-- TO BE DONE --
A – In the account of preparing the lot, rewrite the part that opens with the words containing "We acquired a" and closes with "Not quite yet.", putting "crushed stone" in place of "gravel".
B – Condense the paragraph of the lot-preparation account that begins "Our little triangle was nowhere near" into a short bulleted list that keeps its main facts.
** Start EXTRACT PROVIDED **
We acquired a significant concrete culvert to maintain water flow in the ditch and, using a little old trailer Grandpa S. had, hauled load after load after load of gravel from a local pit to form a driveway for access to the lot. So, that’s it, right? Well, not yet.
We bought and installed a cedar pole and the necessary service box to accept electric service and signed up for electricity. It? Not yet.
Our little triangle was nowhere near any kind of municipal water service. We dug a 4’ x 4’ x 4’ hole and built a cover for it. The water table was blessedly near the surface on this lot so we were able to drive a well point by hand the 20’ or so necessary to get clean water. However, it was necessary to purchase a pump, a tank to store the water, and pipe to run it to the trailer. Not quite yet.
Where there is water in, there is wastewater out. Grandpa S. had a bunch of field tile in storage and he let us have as much as we needed. We installed a “septic system” composed of two 55 gallon drums and a drainage field. The house trailer was equipped with a toilet. Almost there!
We had the trailer moved in and braced up, connected the electricity, water, and sewer, put up a mailbox and voila – Little House on the Highway!
Now, it’s pretty easy to describe these steps, but the performance of them and the side effects were something else.
** End EXTRACT PROVIDED **
** Start RECORDED DATA **
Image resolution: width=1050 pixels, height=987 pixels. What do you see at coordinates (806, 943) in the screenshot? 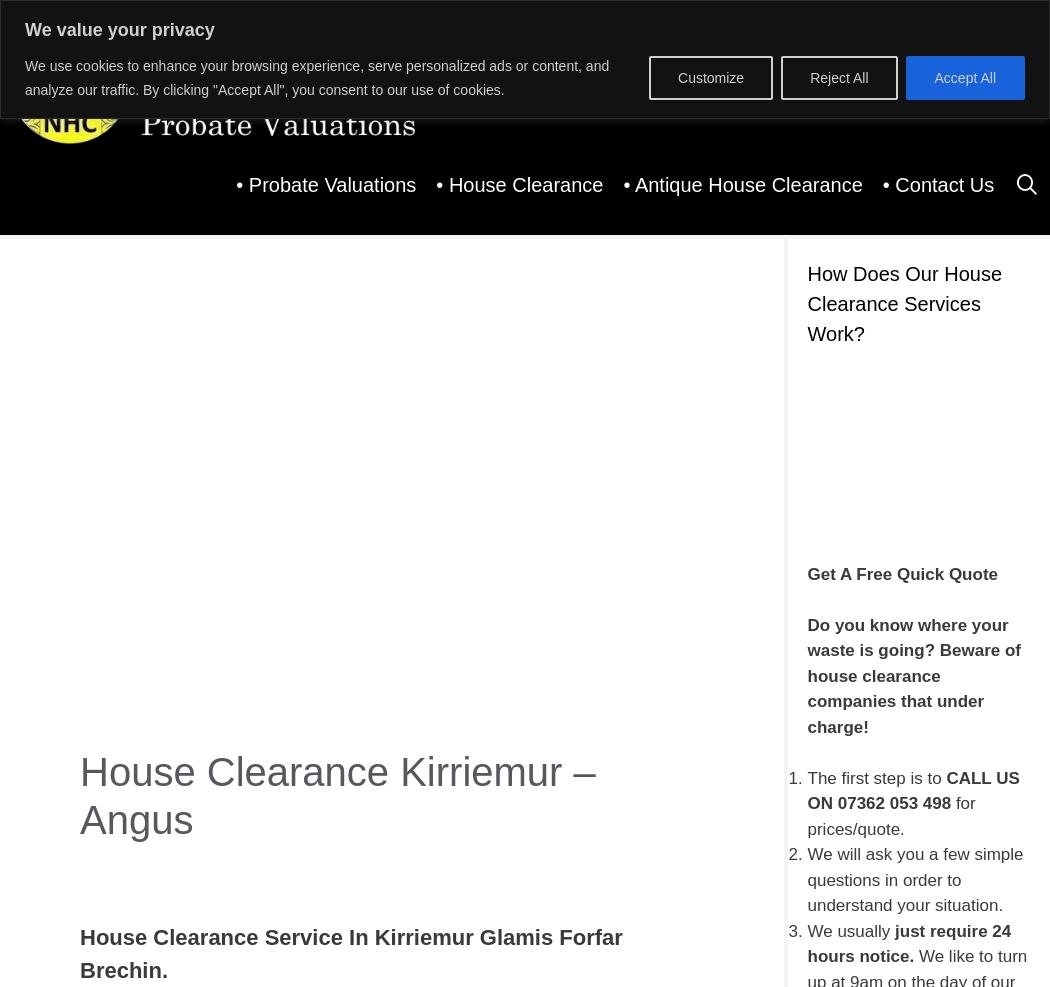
** End RECORDED DATA **
-- PER-TASK OUTPUTS --
A –
We acquired a significant concrete culvert to maintain water flow in the ditch and, using a little old trailer Grandpa S. had, hauled load after load after load of crushed stone from a local pit to form a driveway for access to the lot. So, that’s it, right? Well, not yet.
We bought and installed a cedar pole and the necessary service box to accept electric service and signed up for electricity. It? Not yet.
Our little triangle was nowhere near any kind of municipal water service. We dug a 4’ x 4’ x 4’ hole and built a cover for it. The water table was blessedly near the surface on this lot so we were able to drive a well point by hand the 20’ or so necessary to get clean water. However, it was necessary to purchase a pump, a tank to store the water, and pipe to run it to the trailer. Not quite yet.

B –
- The lot was nowhere near municipal water service.
- A 4’ x 4’ x 4’ hole was dug, and a cover was built for it.
- The water table was near the surface, so a well point was driven by hand about 20’ to reach clean water.
- A pump, a storage tank, and pipe to run water to the trailer had to be purchased.
- The work was still not finished.